TRY IT:
Transcription of the full listing is required, character for character.

*** AVAILABLE DATA ***

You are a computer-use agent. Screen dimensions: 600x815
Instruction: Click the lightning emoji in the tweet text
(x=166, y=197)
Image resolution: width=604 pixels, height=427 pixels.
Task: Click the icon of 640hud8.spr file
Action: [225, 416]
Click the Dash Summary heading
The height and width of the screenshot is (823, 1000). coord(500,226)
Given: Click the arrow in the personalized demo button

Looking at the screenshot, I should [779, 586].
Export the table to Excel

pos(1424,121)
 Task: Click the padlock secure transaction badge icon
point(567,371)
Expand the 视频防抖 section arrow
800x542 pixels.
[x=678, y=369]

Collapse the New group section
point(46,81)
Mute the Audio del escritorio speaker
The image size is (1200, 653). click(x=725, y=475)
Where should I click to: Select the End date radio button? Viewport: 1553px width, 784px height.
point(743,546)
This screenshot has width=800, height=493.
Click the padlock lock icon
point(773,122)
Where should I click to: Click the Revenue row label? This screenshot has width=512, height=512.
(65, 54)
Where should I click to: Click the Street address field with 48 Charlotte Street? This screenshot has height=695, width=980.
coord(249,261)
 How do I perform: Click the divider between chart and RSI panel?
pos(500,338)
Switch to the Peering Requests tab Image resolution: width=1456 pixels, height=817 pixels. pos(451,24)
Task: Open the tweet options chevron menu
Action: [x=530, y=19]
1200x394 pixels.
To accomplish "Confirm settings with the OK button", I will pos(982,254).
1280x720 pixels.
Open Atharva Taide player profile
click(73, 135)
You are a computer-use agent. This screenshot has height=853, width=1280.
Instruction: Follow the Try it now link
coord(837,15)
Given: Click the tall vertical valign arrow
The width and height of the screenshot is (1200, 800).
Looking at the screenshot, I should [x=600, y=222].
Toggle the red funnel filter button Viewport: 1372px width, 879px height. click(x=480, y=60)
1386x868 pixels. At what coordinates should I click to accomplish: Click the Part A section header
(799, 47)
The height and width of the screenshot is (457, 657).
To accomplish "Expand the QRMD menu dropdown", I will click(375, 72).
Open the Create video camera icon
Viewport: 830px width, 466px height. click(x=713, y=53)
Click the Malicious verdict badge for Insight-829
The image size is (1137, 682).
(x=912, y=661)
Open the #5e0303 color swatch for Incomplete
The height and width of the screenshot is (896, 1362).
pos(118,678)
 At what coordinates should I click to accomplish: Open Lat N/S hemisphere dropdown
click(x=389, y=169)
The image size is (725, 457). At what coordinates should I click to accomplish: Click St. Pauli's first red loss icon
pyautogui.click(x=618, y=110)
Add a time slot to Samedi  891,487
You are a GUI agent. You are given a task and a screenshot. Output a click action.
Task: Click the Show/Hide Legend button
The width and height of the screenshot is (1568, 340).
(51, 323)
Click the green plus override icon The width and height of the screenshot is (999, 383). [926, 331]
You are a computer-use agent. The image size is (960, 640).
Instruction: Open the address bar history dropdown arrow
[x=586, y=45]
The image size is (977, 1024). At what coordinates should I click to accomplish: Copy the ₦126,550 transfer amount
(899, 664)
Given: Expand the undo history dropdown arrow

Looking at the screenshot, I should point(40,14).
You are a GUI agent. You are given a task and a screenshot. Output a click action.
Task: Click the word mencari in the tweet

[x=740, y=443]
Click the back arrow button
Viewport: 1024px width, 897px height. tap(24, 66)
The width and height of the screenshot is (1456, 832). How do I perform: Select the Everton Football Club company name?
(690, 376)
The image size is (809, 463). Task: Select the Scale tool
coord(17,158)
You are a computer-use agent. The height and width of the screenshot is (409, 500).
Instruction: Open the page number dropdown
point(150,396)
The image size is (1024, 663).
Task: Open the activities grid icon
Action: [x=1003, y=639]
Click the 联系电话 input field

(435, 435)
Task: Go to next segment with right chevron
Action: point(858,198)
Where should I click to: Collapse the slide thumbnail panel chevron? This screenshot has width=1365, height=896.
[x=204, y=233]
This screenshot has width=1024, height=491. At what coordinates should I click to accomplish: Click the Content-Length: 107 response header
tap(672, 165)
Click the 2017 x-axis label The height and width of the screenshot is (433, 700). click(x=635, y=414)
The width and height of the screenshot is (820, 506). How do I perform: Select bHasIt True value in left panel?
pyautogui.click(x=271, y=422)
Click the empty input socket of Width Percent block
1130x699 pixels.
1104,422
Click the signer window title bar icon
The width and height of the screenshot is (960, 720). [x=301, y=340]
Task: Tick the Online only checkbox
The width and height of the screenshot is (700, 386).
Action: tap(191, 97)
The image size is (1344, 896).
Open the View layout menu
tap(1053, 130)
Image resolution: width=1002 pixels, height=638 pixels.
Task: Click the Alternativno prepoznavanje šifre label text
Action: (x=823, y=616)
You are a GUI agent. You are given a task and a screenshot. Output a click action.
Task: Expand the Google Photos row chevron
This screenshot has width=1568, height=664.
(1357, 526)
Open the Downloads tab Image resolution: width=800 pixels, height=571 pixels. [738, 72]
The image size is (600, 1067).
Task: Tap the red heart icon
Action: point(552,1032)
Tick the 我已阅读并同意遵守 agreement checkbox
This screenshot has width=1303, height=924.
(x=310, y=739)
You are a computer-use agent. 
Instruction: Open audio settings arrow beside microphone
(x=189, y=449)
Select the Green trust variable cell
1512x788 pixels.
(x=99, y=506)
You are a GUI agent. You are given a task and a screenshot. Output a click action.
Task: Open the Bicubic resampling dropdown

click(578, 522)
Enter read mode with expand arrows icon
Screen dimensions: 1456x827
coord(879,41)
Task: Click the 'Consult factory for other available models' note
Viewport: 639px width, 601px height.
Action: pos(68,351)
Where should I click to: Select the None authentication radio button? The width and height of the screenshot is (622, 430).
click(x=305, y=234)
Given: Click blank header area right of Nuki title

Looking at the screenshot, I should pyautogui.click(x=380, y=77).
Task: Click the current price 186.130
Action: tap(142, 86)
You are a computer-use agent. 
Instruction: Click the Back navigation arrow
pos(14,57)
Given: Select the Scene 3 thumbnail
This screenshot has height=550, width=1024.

***

RESULT:
You are a computer-use agent. Screen dimensions: 600x815
Instruction: Click the lightning emoji in the tweet text
(x=166, y=197)
Image resolution: width=604 pixels, height=427 pixels.
Task: Click the icon of 640hud8.spr file
Action: [225, 416]
Click the Dash Summary heading
The height and width of the screenshot is (823, 1000). coord(500,226)
Given: Click the arrow in the personalized demo button

Looking at the screenshot, I should [779, 586].
Export the table to Excel

pos(1424,121)
 Task: Click the padlock secure transaction badge icon
point(567,371)
Expand the 视频防抖 section arrow
800x542 pixels.
[x=678, y=369]

Collapse the New group section
point(46,81)
Mute the Audio del escritorio speaker
The image size is (1200, 653). click(x=725, y=475)
Where should I click to: Select the End date radio button? Viewport: 1553px width, 784px height.
point(743,546)
This screenshot has width=800, height=493.
Click the padlock lock icon
point(773,122)
Where should I click to: Click the Revenue row label? This screenshot has width=512, height=512.
(65, 54)
Where should I click to: Click the Street address field with 48 Charlotte Street? This screenshot has height=695, width=980.
coord(249,261)
 How do I perform: Click the divider between chart and RSI panel?
pos(500,338)
Switch to the Peering Requests tab Image resolution: width=1456 pixels, height=817 pixels. pos(451,24)
Task: Open the tweet options chevron menu
Action: [x=530, y=19]
1200x394 pixels.
To accomplish "Confirm settings with the OK button", I will pos(982,254).
1280x720 pixels.
Open Atharva Taide player profile
click(73, 135)
You are a computer-use agent. This screenshot has height=853, width=1280.
Instruction: Follow the Try it now link
coord(837,15)
Given: Click the tall vertical valign arrow
The width and height of the screenshot is (1200, 800).
Looking at the screenshot, I should [x=600, y=222].
Toggle the red funnel filter button Viewport: 1372px width, 879px height. click(x=480, y=60)
1386x868 pixels. At what coordinates should I click to accomplish: Click the Part A section header
(799, 47)
The height and width of the screenshot is (457, 657).
To accomplish "Expand the QRMD menu dropdown", I will click(375, 72).
Open the Create video camera icon
Viewport: 830px width, 466px height. click(x=713, y=53)
Click the Malicious verdict badge for Insight-829
The image size is (1137, 682).
(x=912, y=661)
Open the #5e0303 color swatch for Incomplete
The height and width of the screenshot is (896, 1362).
pos(118,678)
 At what coordinates should I click to accomplish: Open Lat N/S hemisphere dropdown
click(x=389, y=169)
The image size is (725, 457). At what coordinates should I click to accomplish: Click St. Pauli's first red loss icon
pyautogui.click(x=618, y=110)
Add a time slot to Samedi  891,487
You are a GUI agent. You are given a task and a screenshot. Output a click action.
Task: Click the Show/Hide Legend button
The width and height of the screenshot is (1568, 340).
(51, 323)
Click the green plus override icon The width and height of the screenshot is (999, 383). [926, 331]
You are a computer-use agent. The image size is (960, 640).
Instruction: Open the address bar history dropdown arrow
[x=586, y=45]
The image size is (977, 1024). At what coordinates should I click to accomplish: Copy the ₦126,550 transfer amount
(899, 664)
Given: Expand the undo history dropdown arrow

Looking at the screenshot, I should point(40,14).
You are a GUI agent. You are given a task and a screenshot. Output a click action.
Task: Click the word mencari in the tweet

[x=740, y=443]
Click the back arrow button
Viewport: 1024px width, 897px height. tap(24, 66)
The width and height of the screenshot is (1456, 832). How do I perform: Select the Everton Football Club company name?
(690, 376)
The image size is (809, 463). Task: Select the Scale tool
coord(17,158)
You are a computer-use agent. The height and width of the screenshot is (409, 500).
Instruction: Open the page number dropdown
point(150,396)
The image size is (1024, 663).
Task: Open the activities grid icon
Action: [x=1003, y=639]
Click the 联系电话 input field

(435, 435)
Task: Go to next segment with right chevron
Action: point(858,198)
Where should I click to: Collapse the slide thumbnail panel chevron? This screenshot has width=1365, height=896.
[x=204, y=233]
This screenshot has width=1024, height=491. At what coordinates should I click to accomplish: Click the Content-Length: 107 response header
tap(672, 165)
Click the 2017 x-axis label The height and width of the screenshot is (433, 700). click(x=635, y=414)
The width and height of the screenshot is (820, 506). How do I perform: Select bHasIt True value in left panel?
pyautogui.click(x=271, y=422)
Click the empty input socket of Width Percent block
1130x699 pixels.
1104,422
Click the signer window title bar icon
The width and height of the screenshot is (960, 720). [x=301, y=340]
Task: Tick the Online only checkbox
The width and height of the screenshot is (700, 386).
Action: tap(191, 97)
The image size is (1344, 896).
Open the View layout menu
tap(1053, 130)
Image resolution: width=1002 pixels, height=638 pixels.
Task: Click the Alternativno prepoznavanje šifre label text
Action: (x=823, y=616)
You are a GUI agent. You are given a task and a screenshot. Output a click action.
Task: Expand the Google Photos row chevron
This screenshot has width=1568, height=664.
(1357, 526)
Open the Downloads tab Image resolution: width=800 pixels, height=571 pixels. [738, 72]
The image size is (600, 1067).
Task: Tap the red heart icon
Action: point(552,1032)
Tick the 我已阅读并同意遵守 agreement checkbox
This screenshot has width=1303, height=924.
(x=310, y=739)
You are a computer-use agent. 
Instruction: Open audio settings arrow beside microphone
(x=189, y=449)
Select the Green trust variable cell
1512x788 pixels.
(x=99, y=506)
You are a GUI agent. You are given a task and a screenshot. Output a click action.
Task: Open the Bicubic resampling dropdown

click(578, 522)
Enter read mode with expand arrows icon
Screen dimensions: 1456x827
coord(879,41)
Task: Click the 'Consult factory for other available models' note
Viewport: 639px width, 601px height.
Action: pos(68,351)
Where should I click to: Select the None authentication radio button? The width and height of the screenshot is (622, 430).
click(x=305, y=234)
Given: Click blank header area right of Nuki title

Looking at the screenshot, I should pyautogui.click(x=380, y=77).
Task: Click the current price 186.130
Action: tap(142, 86)
You are a computer-use agent. 
Instruction: Click the Back navigation arrow
pos(14,57)
Given: Select the Scene 3 thumbnail
This screenshot has height=550, width=1024.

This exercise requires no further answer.